Member of the National Assembly of South Africa
- Incumbent
- Assumed office 14 July 2026

Personal details
- Party: Patriotic Alliance (2025–present)
- Other political affiliations: Democratic Alliance (2023–2025) Independent Civic Organisation of South Africa (2016–2021) African National Congress (Until 2016)

= Theresa Jeyi =

South African politician

Theresa Jeyi is a South African politician who has been a Member of the National Assembly of South Africa since July 2026, representing the Patriotic Alliance. Jeyi had previously served as a councillor in the Garden Route District Municipality and the George Local Municipality for numerous political parties, including the African National Congress, the Independent Civic Organisation of South Africa, Good, and the Democratic Alliance.

==Political career==
Jeyi was a member of the African National Congress and represented the party in the George Local Municipality council by 2012. During a council meeting in September 2012, the council speaker Mercia Draghoender instructed law enforcement personnel to remove Jeyi and ANC supporters from the gallery. Jeyi defected to the Independent Civic Organisation of South Africa party during the May 2016 municipal council meeting. She was elected to the council of the Eden District Municipality for ICOSA in the August 2016 local government election. In June 2020, ICOSA announced that Jeyi and George municipality councillor Wilbur Harris would exchange positions.

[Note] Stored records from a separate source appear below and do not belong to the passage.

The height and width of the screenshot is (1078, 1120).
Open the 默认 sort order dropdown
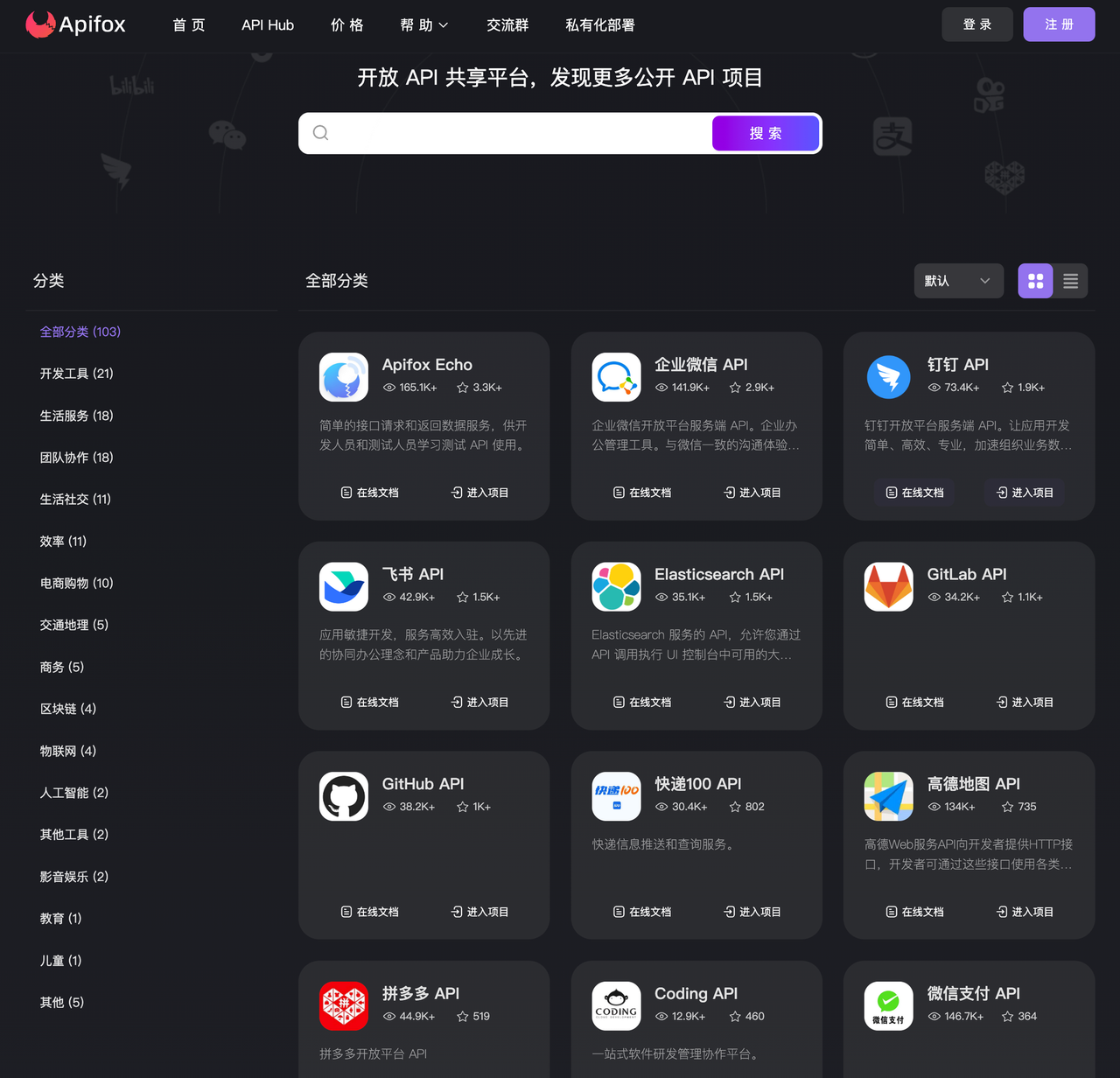tap(958, 281)
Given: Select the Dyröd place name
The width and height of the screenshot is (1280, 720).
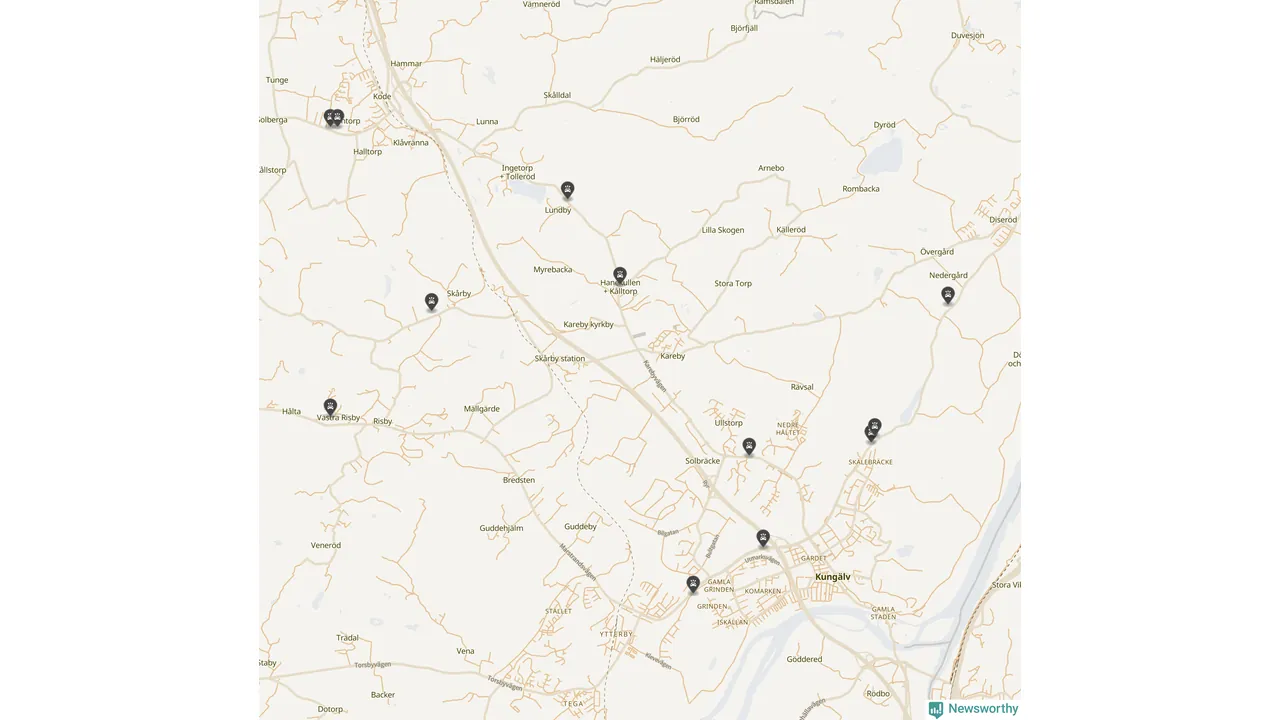Looking at the screenshot, I should pos(885,125).
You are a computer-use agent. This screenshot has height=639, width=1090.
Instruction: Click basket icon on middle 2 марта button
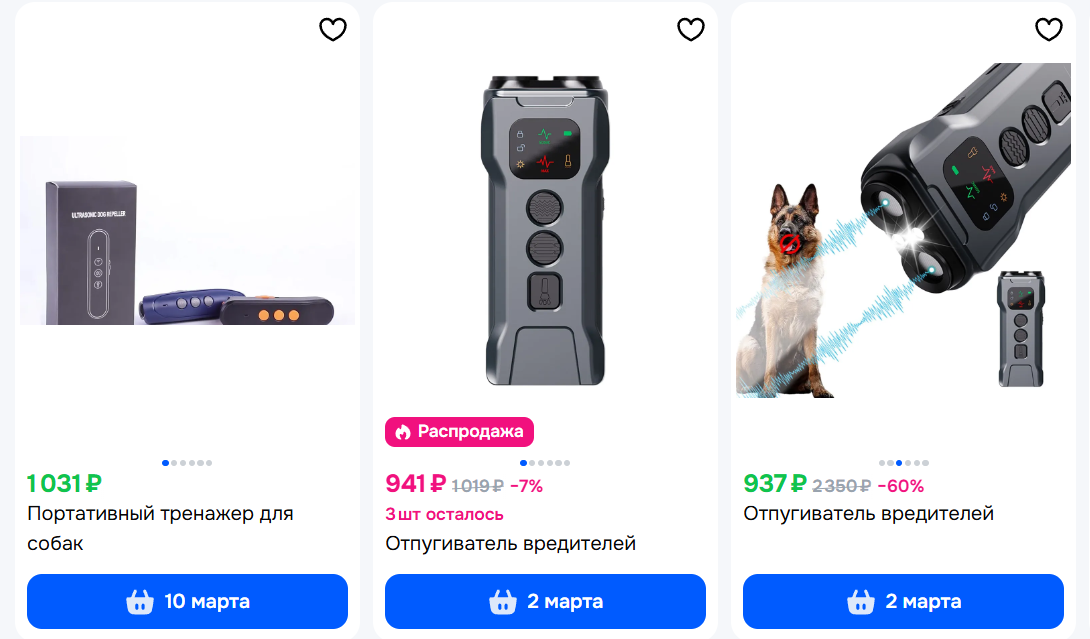click(x=503, y=601)
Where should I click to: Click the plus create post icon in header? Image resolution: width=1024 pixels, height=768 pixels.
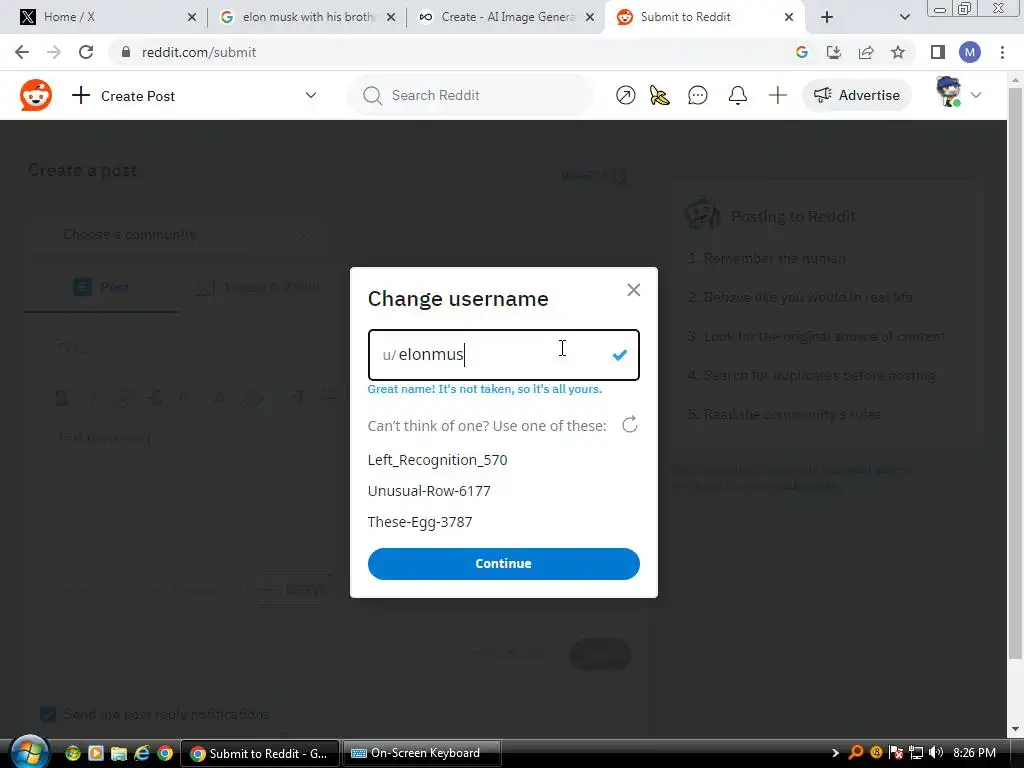pos(777,95)
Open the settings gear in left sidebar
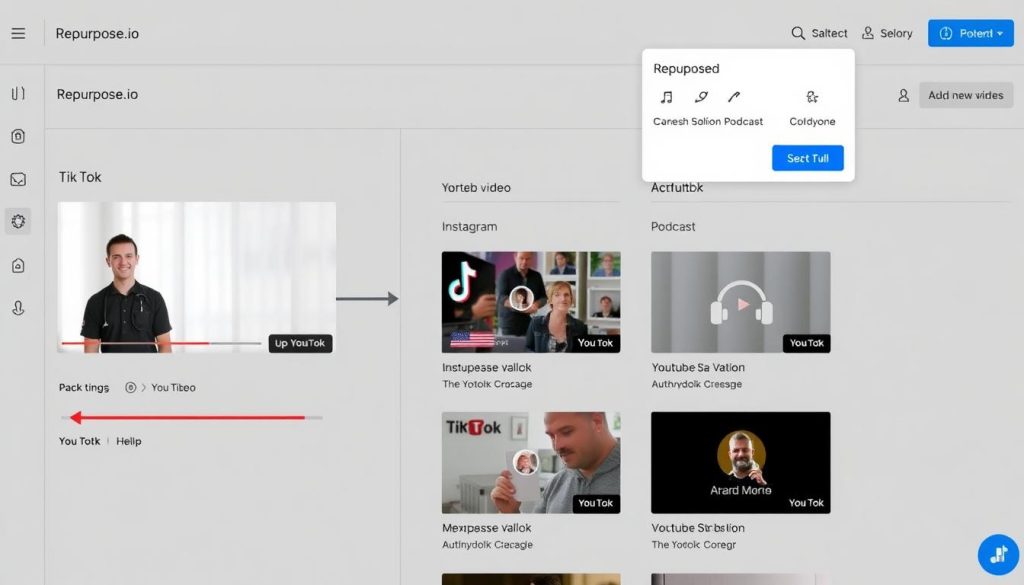 coord(18,221)
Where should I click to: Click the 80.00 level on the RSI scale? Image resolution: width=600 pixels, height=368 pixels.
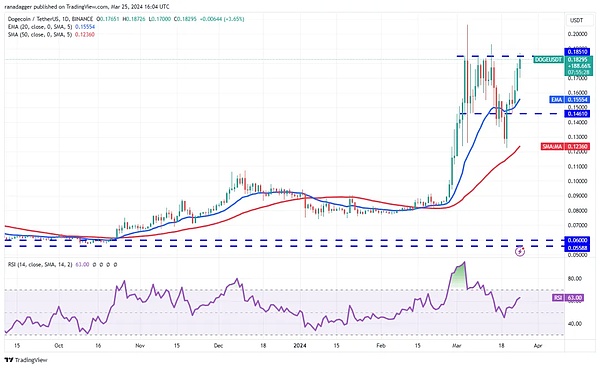click(x=574, y=278)
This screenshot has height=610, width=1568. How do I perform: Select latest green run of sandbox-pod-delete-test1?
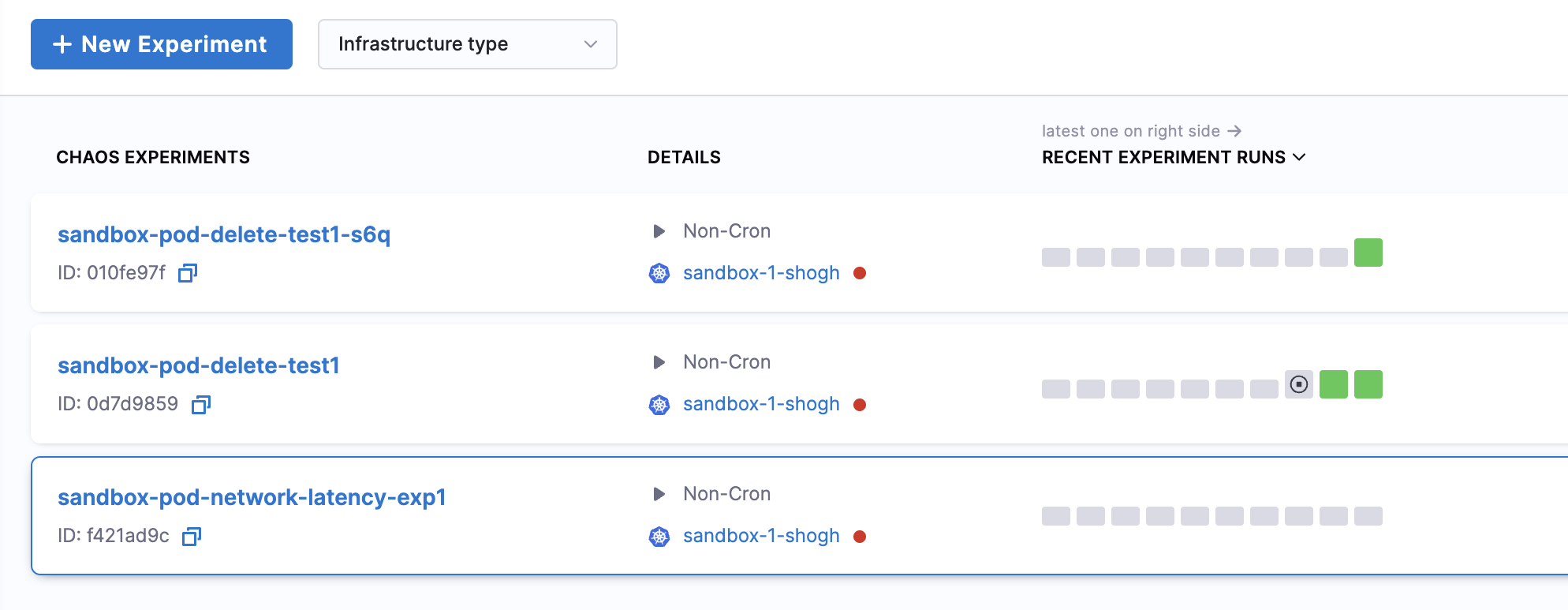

Jeyi defected to the Good Party led by Patricia de Lille in September 2021, months before the local government elections in November 2021. She was announced as the party's aspirant candidate for Ward 16 for the municipal election. She won the seat during the nationwide municipal elections on 1 November 2021.

Jeyi resigned from Good and joined the Democratic Alliance in April 2023. She was selected as the DA's candidate for the subsequent by-election in her ward in July 2023, which she won. In October that same year, Jeyi was appointed to the Mayoral Committee, responsible for the Community Services (Refuse, Environment and Parks) portfolio. She was elected the chief whip of council in June 2024, following Jackie von Brandis's election as mayor.

Jeyi joined the Patriotic Alliance in November 2025, becoming the third DA councillor in the municipality to do so in a short succession. She was not selected as the PA's candidate for the subsequent by-election. She was sworn in as a member of parliament for the PA in July 2026.

==Personal life==
Jeyi married during the nationwide COVID-19 pandemic lockdown in 2020.